Ммм… Первое лицо, которое она увидела, придя в себя в этой новой жизни. Джейн, которая помогала ей разводиться с Ником.
– Да, с Джейн. Она спрашивала, как у тебя дела, и сказала, что ты не отвечаешь на ее эсэмэски.
Что такое эсэмэски?
– Так я ей ответила, что у тебя все хорошо, и сказала, кстати, что вы с Ником сходитесь. Ее это просто ошарашило. Она просила передать тебе, что ни в коем случае ты не должна ничего подписывать. Долго говорила, подробно. Я даже удивилась: может быть, ничего и не нужно было говорить? Может быть, я все напутала?

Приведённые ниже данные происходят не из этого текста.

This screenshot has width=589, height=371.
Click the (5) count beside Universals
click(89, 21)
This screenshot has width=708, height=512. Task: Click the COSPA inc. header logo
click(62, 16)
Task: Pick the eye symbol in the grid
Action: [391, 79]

– Конечно нет, – машинально ответила Алиса.
– Вот и прекрасно, потому что мы с Роджером очень радовались. Так радовались! Мы подумали: возьмем к себе на выходные детей, а вы с Ником съездите куда-нибудь романтики ради. Так, это второй пункт в моем списке. Теперь его можно вычеркнуть. Ты только скажи. Мы с удовольствием их заберем! Роджер даже обещал свозить нас в какое-нибудь шикарное место. Он на это не скупится.
– Здорово было бы.
– Правда же? Я очень рада, потому что рассказала об этом Элизабет, и она мне ответила, что, как только к тебе вернется память, ты запоешь по-другому. Но, знаешь, она сейчас на все смотрит пессимистично, бедняжка, и это третий повод, почему я звоню тебе. Ты, случайно, с ней не разговаривала? Я очень хочу знать, получила она результаты или нет. Звоню ей, звоню, а она все не отвечает.
– Какие результаты?
– Она сегодня сдавала кровь на анализ. Знаешь, на это последнее яйцо. Ой, подожди, всегда я все слова путаю… На зародыш… – Тут мать запнулась, но продолжила: – Знаешь, Алиса, я все время молюсь, но должна признаться, что немного сердита на Бога. Элизабет с Беном так старались. Всего один ребенок – не такая уж большая просьба, верно?
– Верно, – согласилась Алиса.
Она смотрела на божка плодородия от Дино, которого поместила на стойку. Почему Элизабет не сказала ей об анализе крови?
Мать произнесла со вздохом:
– Я сказала Роджеру: «Я теперь так счастлива, почему же мои девочки тоже не могут быть счастливы?»
Домашняя работа, написанная Элизабет для Джереми
Мне сегодня много звонили.
Мама – пять раз.
Звонок от Алисы я пропустила.
Ах да, еще два раза звонила медсестра, чтобы сообщить мне результаты анализа крови.
Позвонила Лейла, наверное удивляясь, куда я запропастилась, потому что я как ушла в обед, так и не вернулась в офис – просто не хватило сил. Она, наверное, думает, это оттого, что она меня обидела.
Три раза звонил Бен.
Мне кажется, я не могу никому перезвонить. Вот сейчас я сижу за рулем своей машины, рядом с твоим офисом, и пишу тебе.